Al respecto, consúltese asimismo: Northrop Frye, Anatomy of Criticism: Four Essays by Northrop Frye. New York: Atheneum, 1966, pp. 163-164.

 

 

Antonio F. Cao nació en La Habana, Cuba.  Cursó su carrera universitaria en los Estados Unidos.  Su B.A. es de la Universidad de Miami, con especialidad en literaturas española y francesa. Seguidamente obtuvo un Masters en español de la Universidad de California en Berkeley y más adelante se doctoró por Harvard University en el departamento de lenguas y literaturas romances.  Fue aquí donde dio comienzo su carrera docente profesional como instructor y como director de los estudiantes subgraduados de dicho departamento. A continuación pasó a Vassar Collage como profesor asistente y más adelante a Hofstra Universisty en calidad de profesor asociado, donde enseña en la actualidad.  Se especializa en teatro español contemporáneo, del Siglo de Oro y cubanoamericano, así como en poesía española del siglo XX.  Su libro Federico García Lorca y las vanguadias: hacia el teatro (Londres: Támesis, 1983) ha gozado de cierta repercusión crítica, habiendo sido incluido en la Historia Crítica del pensamiento español (Madrid: Espasa-Calpe, 1991).

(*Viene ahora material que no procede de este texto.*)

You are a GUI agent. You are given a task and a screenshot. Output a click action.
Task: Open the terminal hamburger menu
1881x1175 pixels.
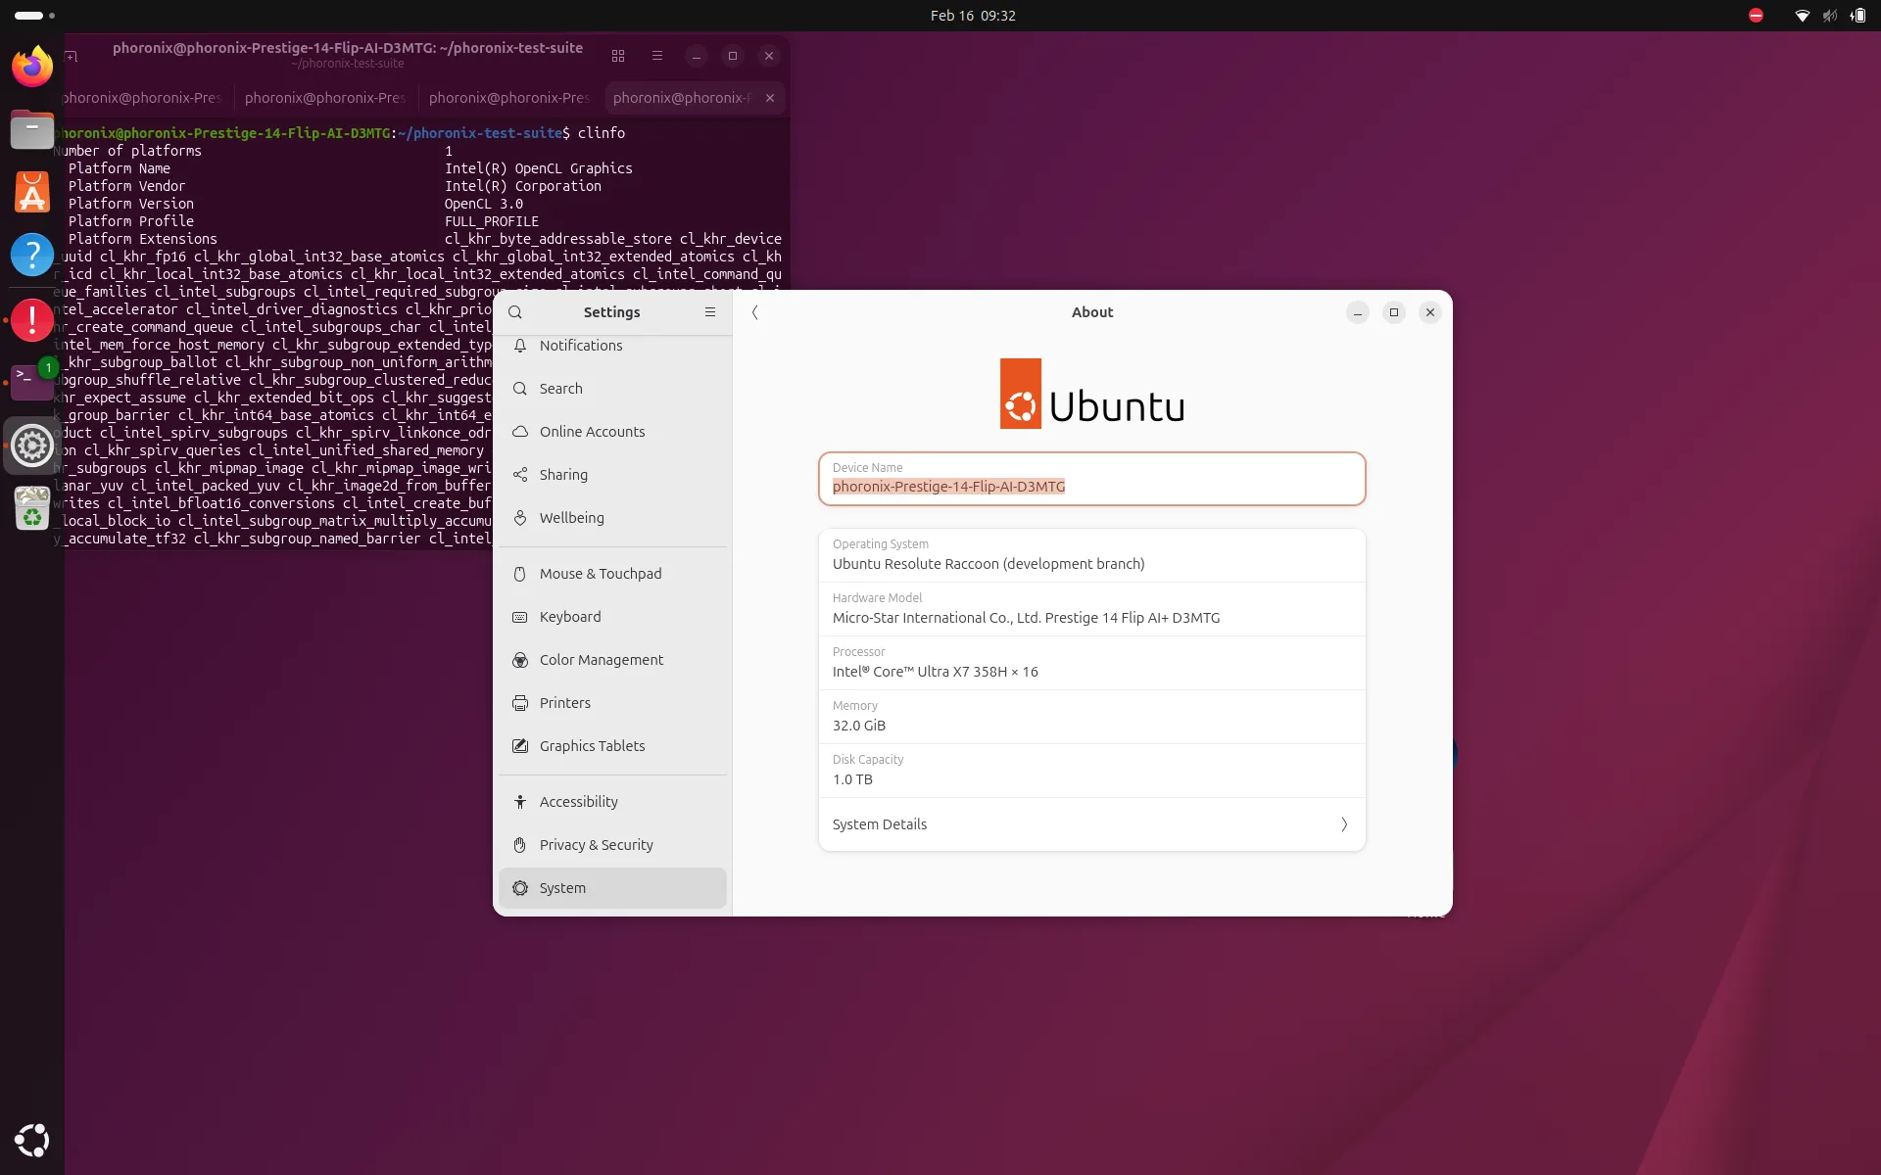(x=657, y=56)
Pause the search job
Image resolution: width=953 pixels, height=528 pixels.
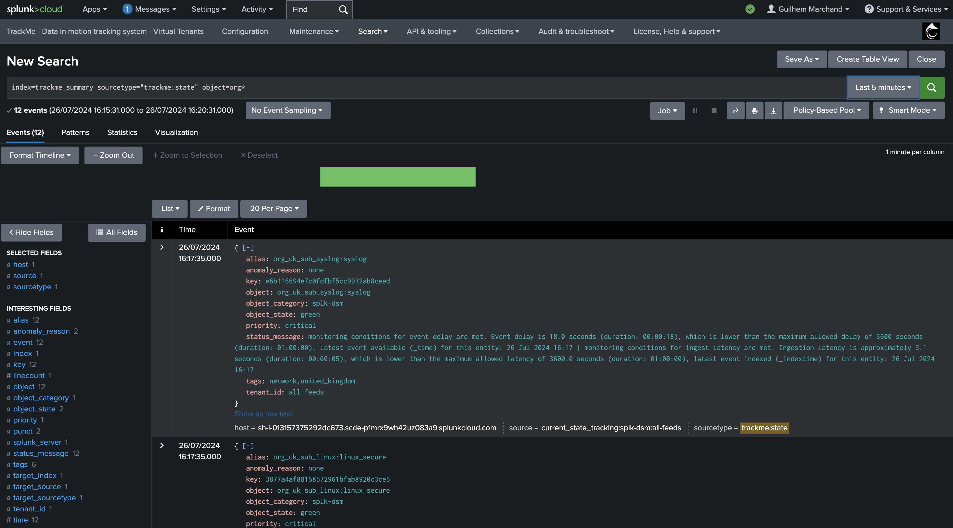[x=695, y=111]
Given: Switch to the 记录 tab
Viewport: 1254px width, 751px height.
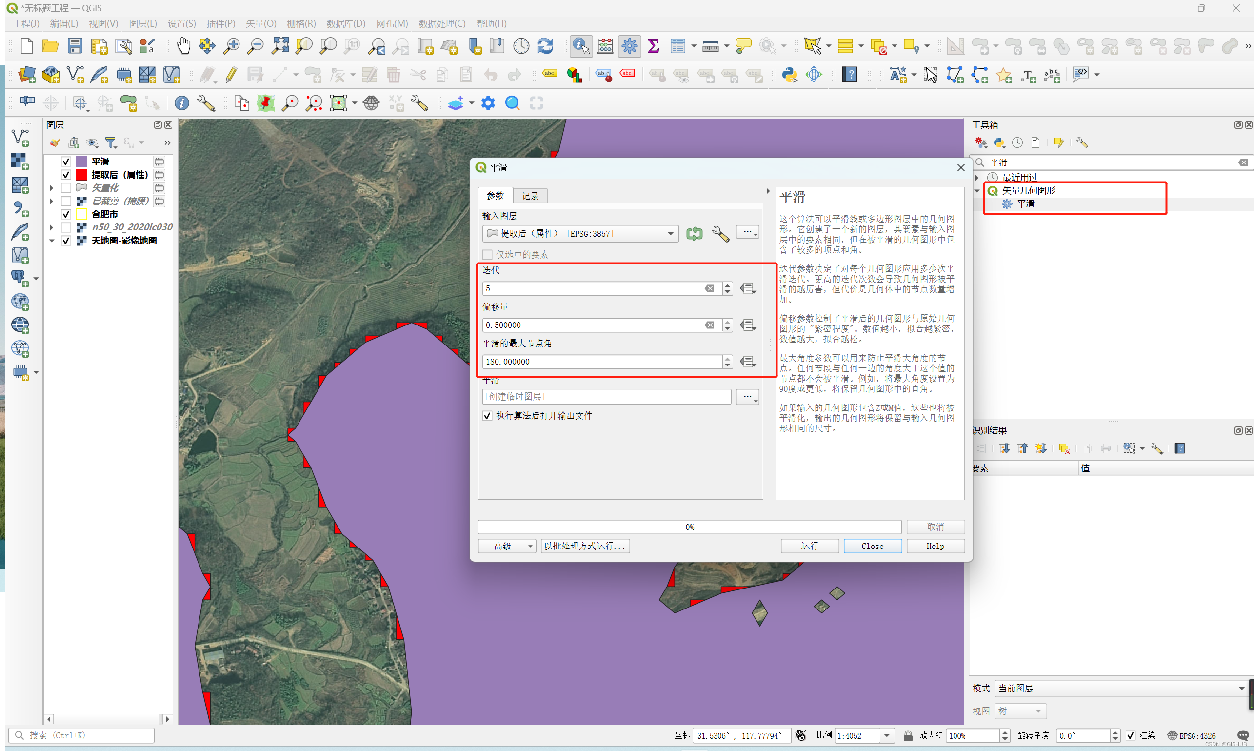Looking at the screenshot, I should (530, 196).
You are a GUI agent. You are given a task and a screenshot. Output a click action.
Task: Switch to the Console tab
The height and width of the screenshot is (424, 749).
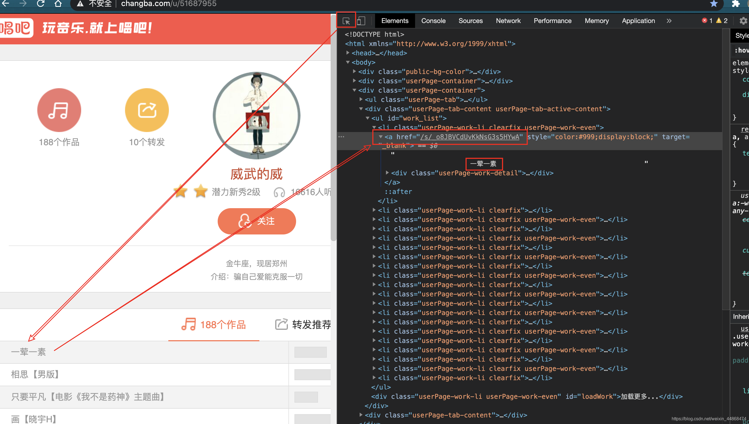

Entre los numerosos artículos en diversas publicaciones académicas figuran sendos artículos sobre teatro cubanoamericano y teatro puertorriqueño en los Estados Unidos en la World Enciclopedia of Contemporary Theatre (Londres: Routeledge, 1996). En la actualidad prepara un libro sobre el teatro de los hermanos Machado. Fue presidente de la Northeast Modern Language Association.  También ha sido miembro de la junta directiva de la Asociación de Licenciados y Doctores de España en Estados Unidos, y ocupa cargo similar desde hace varios años en el Centro Cultural Cubano de Nueva York.